In the multi-player section, each committee members submits a list of ten games and can place an "*" next to five of them. Each "starred" nomination is worth two points, and each un-starred nomination is worth one point. The points are then totaled for each game. The "Top 10 and ties" comprise the list of finalists. In the unlikely event of a tie at the bottom of the ranking giving us a short list of more than fifteen games, the tie would be resolved by ignoring the "stars". We have never needed to use this procedure, but it is there if needed.
The 2-player category works in the same fashion, but because the field is smaller in this category, each committee members submits a list of five games and can place an "*" by two of them. The top five nominations make the list of finalists.
Each member ranks the list of finalists in order of preference.

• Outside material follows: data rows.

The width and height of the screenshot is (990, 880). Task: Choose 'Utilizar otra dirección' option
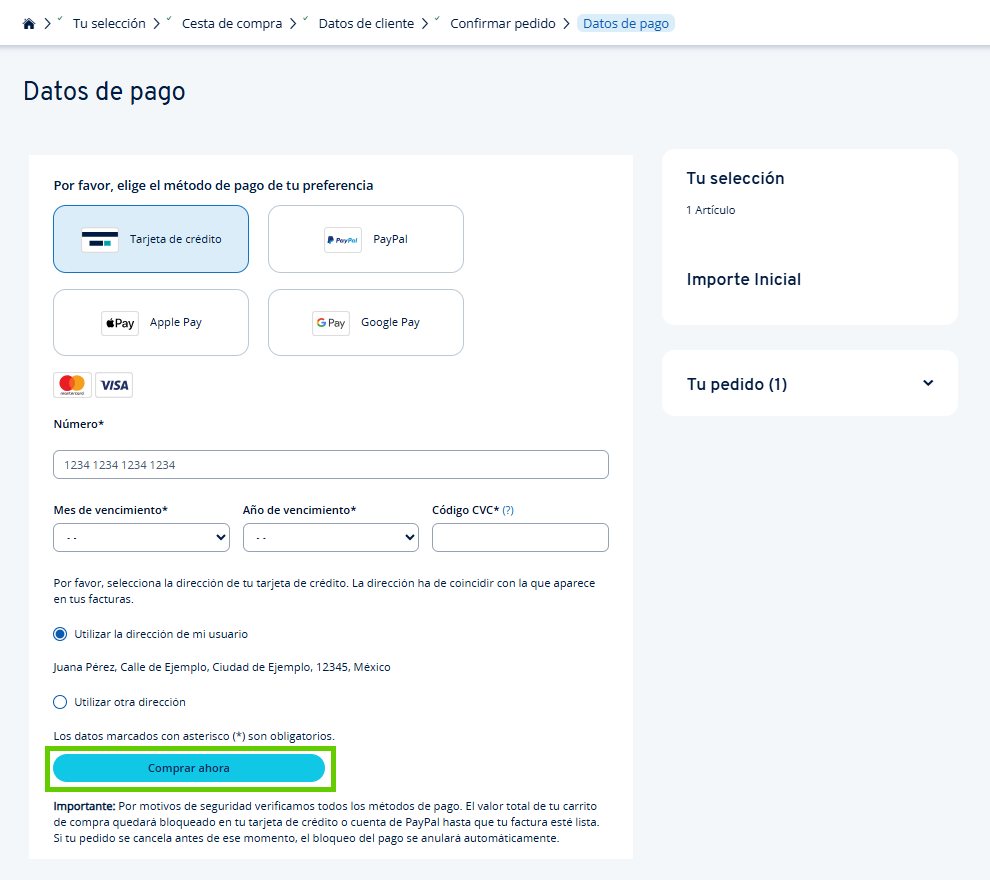point(59,701)
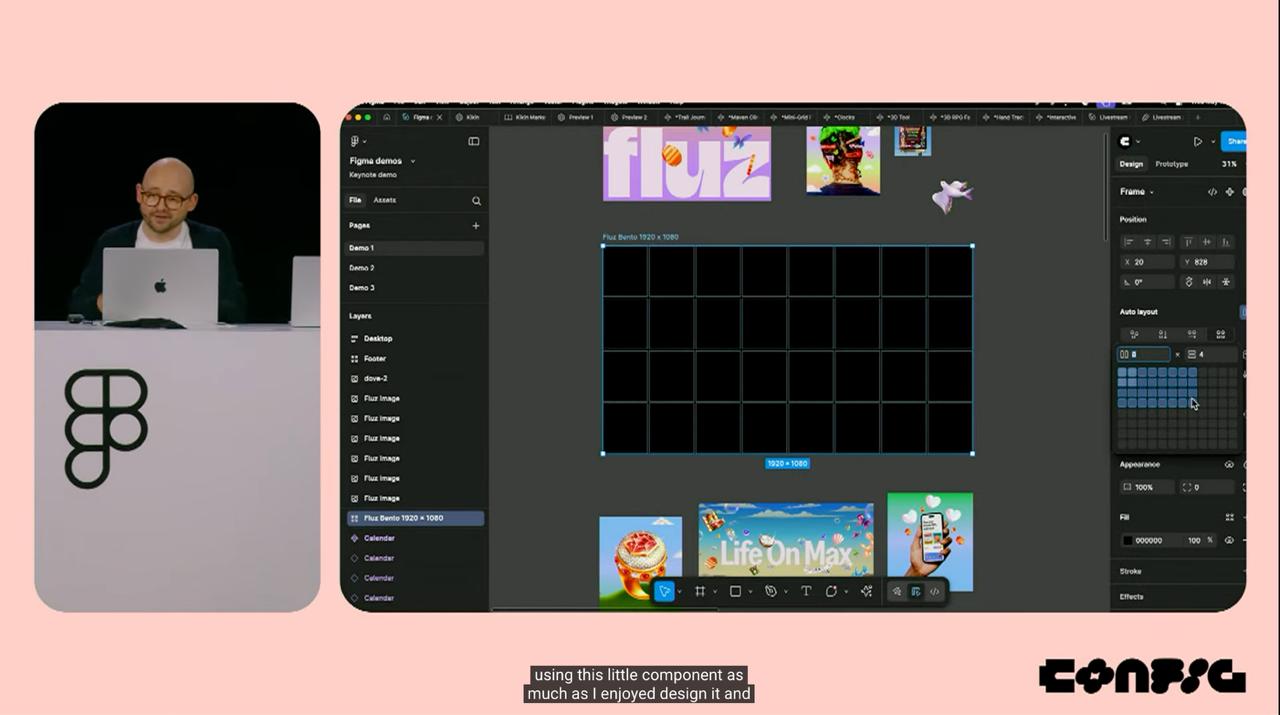
Task: Go to the Demo 2 page
Action: click(x=362, y=268)
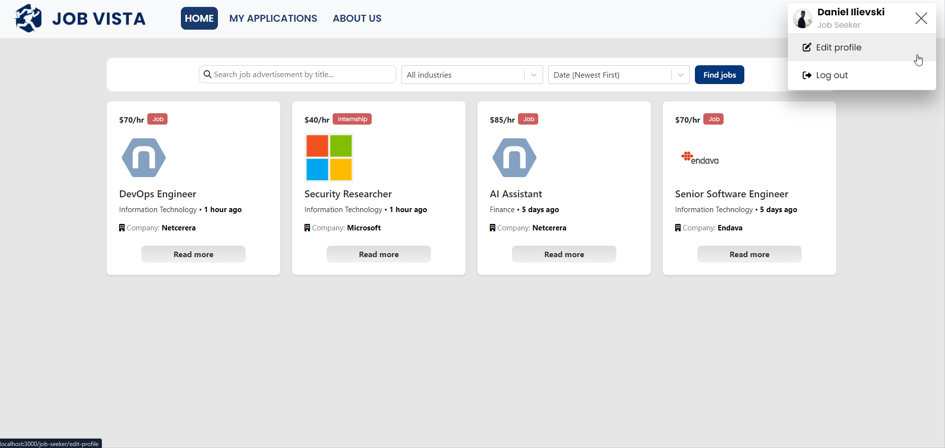
Task: Choose Log out from user menu
Action: pyautogui.click(x=831, y=75)
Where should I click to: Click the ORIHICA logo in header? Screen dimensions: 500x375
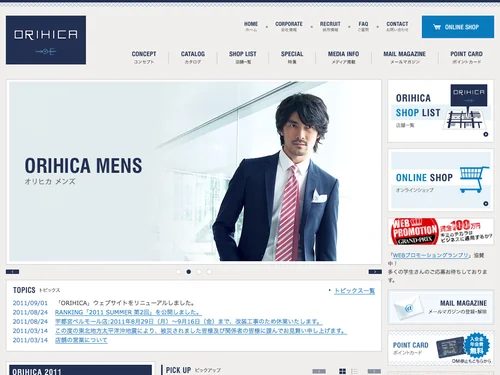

Each committee member has one vote and a game needs an overall majority of votes cast in order to win. At the first stage of the count only the first preference of each voter is considered. If one game has an absolute majority of these votes, it is the winner. If not, all the games with no votes are eliminated, followed by the game with the fewest votes. The votes of this last game are reallocated using its supporters' preference lists. In all cases the vote goes to the highest game from that person's list that has not yet been eliminated. This process eliminates games one-at-a-time from the bottom of the rankings and reallocating its votes until one game has the required overall majority.
(So what is happening, in effect, is that whenever a voter's current choice is eliminated because it doesn't have enough support, they make a new choice from among those games left in contention. The use of preference lists means that one doesn't have to keep going back to the voters and asking them to pick again.)
When there is a tie for last place at some stage of the voting, the following tie-breakers are applied in this order:
It can be proven mathematically that there is no method which has all the properties that one would ideally prefer. All can lead to anomalous situations. The best one can do is select a method wherein these occur very rarely in practice. STV is one of the best in this regard. It also has the great virtue that you cannot manipulate the system by placing your candidate's principal rival artificially low on your preference list. With STV the winning chances of any candidate on your list are not altered by the order in which you place the ones below it. Neither points-based systems or Condorcet ones (which are the two main alternatives to STV) have this property.